Pixel coordinate grounding data =>
_ _ _ _ _ _ _
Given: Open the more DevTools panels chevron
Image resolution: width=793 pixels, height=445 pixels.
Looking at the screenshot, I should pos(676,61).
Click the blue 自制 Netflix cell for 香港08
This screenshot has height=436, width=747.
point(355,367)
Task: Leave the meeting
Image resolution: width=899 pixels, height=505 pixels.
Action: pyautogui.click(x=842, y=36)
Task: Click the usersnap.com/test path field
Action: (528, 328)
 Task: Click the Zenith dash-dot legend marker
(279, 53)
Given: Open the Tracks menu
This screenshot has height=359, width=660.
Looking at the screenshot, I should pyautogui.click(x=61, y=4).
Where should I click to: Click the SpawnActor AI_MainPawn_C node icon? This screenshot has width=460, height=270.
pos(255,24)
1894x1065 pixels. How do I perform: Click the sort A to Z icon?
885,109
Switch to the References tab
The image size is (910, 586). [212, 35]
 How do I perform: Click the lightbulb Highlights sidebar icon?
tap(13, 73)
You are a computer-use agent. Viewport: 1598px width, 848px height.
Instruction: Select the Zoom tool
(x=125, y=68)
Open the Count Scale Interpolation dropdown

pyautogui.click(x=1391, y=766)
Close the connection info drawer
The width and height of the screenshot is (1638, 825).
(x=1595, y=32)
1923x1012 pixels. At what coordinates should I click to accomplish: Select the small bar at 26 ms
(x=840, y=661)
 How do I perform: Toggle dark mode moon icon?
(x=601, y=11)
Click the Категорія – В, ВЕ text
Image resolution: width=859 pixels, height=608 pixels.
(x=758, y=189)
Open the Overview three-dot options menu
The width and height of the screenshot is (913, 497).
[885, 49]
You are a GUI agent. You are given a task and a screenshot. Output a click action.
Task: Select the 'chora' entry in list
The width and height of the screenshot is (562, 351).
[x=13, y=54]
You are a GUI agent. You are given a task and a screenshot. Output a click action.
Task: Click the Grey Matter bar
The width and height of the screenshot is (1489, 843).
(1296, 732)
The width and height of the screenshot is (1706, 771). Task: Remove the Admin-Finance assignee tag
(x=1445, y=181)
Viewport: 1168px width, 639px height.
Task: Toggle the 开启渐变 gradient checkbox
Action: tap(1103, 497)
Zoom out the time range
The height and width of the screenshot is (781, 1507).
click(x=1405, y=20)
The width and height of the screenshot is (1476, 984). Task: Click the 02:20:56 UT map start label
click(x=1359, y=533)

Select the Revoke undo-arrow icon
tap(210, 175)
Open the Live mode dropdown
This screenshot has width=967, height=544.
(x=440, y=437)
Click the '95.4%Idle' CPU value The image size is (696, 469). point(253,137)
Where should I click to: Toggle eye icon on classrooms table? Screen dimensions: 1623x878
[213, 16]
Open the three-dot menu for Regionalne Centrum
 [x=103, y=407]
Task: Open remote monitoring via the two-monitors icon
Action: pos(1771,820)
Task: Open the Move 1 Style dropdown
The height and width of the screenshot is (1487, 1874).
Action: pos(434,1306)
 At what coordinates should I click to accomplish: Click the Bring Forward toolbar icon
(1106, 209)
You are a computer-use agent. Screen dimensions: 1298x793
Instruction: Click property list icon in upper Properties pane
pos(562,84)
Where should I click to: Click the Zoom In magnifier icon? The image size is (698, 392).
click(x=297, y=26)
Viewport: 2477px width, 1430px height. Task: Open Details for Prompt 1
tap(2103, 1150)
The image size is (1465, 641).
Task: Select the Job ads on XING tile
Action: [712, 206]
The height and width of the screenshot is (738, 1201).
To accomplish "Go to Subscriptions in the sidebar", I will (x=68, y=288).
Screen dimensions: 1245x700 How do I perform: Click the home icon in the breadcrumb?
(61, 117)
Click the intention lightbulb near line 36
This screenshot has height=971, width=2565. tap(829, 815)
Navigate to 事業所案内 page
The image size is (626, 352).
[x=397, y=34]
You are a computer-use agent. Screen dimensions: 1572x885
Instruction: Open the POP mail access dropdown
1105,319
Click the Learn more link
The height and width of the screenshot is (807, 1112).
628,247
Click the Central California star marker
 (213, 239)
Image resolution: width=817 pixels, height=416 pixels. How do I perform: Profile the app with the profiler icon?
_ _ _ _ _ _ _
Task description => Count how many lines in the data contain the word "computer". Reply with that number only.

Task response => 3